Tomorrow, I head off to a business seminar. Will not return home until the 5th. Back then...
October 2, 2005
Parents are in town for a visit. They arrived the 1st via Amrak (nearly 6 hours late). Have been catching up on sleep along with memories. Have been reminded what remarkable folks they are. Tomorrow, Disneyland. When I worked there as a character, they often came into the Park to have breakfast at the restaurant which used to be at the start of Main Street. It changed its name many times before vanishing. They haven't been to Disneyland since the mid 1980s. We'll also hit California Adventure. One of their requests... to see characters. I'll try.
October 1, 2005
October is here, and the major fires in Southern California seem to be getting under control.
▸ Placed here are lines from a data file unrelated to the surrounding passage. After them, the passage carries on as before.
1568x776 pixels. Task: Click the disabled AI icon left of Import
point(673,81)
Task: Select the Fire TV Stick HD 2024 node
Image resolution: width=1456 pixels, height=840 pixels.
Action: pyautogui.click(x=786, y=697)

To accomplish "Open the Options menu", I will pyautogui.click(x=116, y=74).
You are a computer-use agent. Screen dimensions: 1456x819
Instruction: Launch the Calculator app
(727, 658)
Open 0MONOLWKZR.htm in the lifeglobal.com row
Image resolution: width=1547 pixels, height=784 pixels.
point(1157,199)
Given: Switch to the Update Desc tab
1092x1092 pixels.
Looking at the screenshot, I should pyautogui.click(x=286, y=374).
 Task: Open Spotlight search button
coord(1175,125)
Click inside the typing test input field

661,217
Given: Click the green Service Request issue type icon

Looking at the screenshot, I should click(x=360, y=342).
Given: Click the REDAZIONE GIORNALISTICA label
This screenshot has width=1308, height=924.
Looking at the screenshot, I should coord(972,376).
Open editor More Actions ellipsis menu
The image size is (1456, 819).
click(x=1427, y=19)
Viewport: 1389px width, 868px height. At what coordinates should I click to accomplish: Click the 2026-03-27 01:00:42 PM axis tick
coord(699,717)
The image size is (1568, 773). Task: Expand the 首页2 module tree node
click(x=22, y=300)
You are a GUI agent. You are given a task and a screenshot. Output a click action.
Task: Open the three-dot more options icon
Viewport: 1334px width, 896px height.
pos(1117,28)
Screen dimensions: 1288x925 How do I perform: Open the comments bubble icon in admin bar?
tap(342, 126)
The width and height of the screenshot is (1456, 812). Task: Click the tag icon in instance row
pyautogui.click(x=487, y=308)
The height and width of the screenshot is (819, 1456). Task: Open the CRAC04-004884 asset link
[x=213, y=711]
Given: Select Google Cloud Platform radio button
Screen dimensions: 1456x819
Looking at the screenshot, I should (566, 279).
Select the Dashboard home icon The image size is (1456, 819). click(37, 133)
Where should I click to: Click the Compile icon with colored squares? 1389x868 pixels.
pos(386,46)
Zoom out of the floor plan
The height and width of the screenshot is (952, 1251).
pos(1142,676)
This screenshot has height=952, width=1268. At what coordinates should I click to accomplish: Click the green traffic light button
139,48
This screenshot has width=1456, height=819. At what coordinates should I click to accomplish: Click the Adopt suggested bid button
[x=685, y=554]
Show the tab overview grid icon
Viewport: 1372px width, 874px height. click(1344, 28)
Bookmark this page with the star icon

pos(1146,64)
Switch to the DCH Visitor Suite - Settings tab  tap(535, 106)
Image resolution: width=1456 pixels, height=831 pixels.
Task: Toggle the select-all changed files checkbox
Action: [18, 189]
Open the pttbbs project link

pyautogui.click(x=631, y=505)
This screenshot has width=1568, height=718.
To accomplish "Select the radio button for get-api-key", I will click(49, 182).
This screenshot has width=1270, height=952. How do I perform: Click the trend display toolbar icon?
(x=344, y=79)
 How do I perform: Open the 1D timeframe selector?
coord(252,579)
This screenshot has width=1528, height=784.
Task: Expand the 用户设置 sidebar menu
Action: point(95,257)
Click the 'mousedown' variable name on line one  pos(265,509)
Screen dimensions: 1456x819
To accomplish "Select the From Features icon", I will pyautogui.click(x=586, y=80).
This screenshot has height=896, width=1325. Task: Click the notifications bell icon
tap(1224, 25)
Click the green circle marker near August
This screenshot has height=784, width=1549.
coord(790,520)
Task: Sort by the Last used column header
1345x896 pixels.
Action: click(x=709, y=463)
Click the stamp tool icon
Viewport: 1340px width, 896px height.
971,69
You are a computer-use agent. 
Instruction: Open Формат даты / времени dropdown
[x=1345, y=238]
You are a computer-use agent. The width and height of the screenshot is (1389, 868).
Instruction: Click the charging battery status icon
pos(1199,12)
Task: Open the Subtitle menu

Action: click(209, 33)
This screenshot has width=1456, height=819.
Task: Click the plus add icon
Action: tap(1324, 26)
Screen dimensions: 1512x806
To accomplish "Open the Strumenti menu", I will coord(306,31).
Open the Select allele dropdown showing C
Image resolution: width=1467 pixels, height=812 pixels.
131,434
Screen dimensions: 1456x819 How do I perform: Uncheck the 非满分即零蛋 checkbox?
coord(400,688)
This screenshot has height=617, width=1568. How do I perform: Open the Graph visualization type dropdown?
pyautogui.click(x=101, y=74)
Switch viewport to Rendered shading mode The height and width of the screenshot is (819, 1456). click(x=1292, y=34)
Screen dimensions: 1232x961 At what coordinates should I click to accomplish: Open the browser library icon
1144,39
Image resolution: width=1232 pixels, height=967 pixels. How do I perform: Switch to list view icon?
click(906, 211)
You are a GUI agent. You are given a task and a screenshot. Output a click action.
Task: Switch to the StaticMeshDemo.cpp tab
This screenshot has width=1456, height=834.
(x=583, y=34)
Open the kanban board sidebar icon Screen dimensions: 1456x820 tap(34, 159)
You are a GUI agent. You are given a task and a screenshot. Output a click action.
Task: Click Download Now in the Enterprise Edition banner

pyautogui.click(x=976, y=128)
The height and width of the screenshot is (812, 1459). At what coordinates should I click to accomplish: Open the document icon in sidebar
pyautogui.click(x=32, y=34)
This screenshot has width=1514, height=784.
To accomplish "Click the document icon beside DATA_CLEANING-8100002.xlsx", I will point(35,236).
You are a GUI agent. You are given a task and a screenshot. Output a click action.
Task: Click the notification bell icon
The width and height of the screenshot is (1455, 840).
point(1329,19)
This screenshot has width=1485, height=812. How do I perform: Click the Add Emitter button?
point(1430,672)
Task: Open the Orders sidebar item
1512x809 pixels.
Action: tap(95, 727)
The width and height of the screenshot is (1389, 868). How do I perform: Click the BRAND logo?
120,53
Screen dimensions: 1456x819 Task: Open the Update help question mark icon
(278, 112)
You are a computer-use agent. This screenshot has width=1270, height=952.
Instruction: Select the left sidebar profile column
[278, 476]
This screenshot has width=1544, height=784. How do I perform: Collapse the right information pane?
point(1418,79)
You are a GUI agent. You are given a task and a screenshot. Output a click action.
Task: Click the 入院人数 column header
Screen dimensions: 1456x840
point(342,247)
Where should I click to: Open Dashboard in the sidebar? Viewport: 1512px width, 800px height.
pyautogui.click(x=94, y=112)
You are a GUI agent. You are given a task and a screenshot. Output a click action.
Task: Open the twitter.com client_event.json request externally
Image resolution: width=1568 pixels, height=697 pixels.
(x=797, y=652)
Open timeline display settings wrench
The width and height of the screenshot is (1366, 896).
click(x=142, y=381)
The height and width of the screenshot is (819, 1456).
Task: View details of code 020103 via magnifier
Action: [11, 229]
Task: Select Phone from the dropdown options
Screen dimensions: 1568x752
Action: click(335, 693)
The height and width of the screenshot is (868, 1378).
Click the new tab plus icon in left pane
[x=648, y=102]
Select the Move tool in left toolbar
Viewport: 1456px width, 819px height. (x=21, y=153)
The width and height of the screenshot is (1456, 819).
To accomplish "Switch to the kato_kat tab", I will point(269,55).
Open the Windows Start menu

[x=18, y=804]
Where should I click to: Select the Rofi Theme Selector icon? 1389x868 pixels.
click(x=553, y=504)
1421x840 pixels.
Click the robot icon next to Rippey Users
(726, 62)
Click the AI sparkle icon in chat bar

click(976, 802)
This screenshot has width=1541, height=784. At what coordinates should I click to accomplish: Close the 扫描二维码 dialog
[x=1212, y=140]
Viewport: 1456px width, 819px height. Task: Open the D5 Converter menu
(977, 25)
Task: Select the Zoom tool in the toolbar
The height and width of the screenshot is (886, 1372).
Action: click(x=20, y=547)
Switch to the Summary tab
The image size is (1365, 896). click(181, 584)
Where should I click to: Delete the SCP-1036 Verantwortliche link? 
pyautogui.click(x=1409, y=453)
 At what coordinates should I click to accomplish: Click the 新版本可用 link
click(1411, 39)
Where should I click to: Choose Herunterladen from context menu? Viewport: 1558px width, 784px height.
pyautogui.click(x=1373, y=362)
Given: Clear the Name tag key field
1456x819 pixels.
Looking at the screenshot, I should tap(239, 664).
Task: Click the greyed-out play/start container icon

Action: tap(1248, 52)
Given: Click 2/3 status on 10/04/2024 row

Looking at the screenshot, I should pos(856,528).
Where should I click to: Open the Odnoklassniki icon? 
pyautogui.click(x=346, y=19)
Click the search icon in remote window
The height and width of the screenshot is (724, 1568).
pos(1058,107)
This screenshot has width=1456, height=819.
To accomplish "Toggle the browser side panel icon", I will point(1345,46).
Of course the only fire the media is concerned with is the one North of Los Angeles. In fact, one news service stated that all the fires in Southern California were contained and had caused only slight damage. This is while the Burbank and the Thurman fires were destroying hundreds of acres, several homes and injuring people. This is while a major California highway is shut down. This is while thousands of people have been forced out of their homes. But the fire North of Los Angeles is doing fine. It is times like this that the whole media monopoly situation really burns me. Only a handful of stations (tv or radio) in Los Angeles are owned by local companies. Very few are independantly owned. This means folks in New York are decided what is important for us to know. This means folks in other states are calling the shots of how much local news is key. I recall a time, not much more than a decade ago, when news that happened in Los Angeles was instantly covered by most of the local stations. Now it seems they get their news off the wire, with little regard for local standards.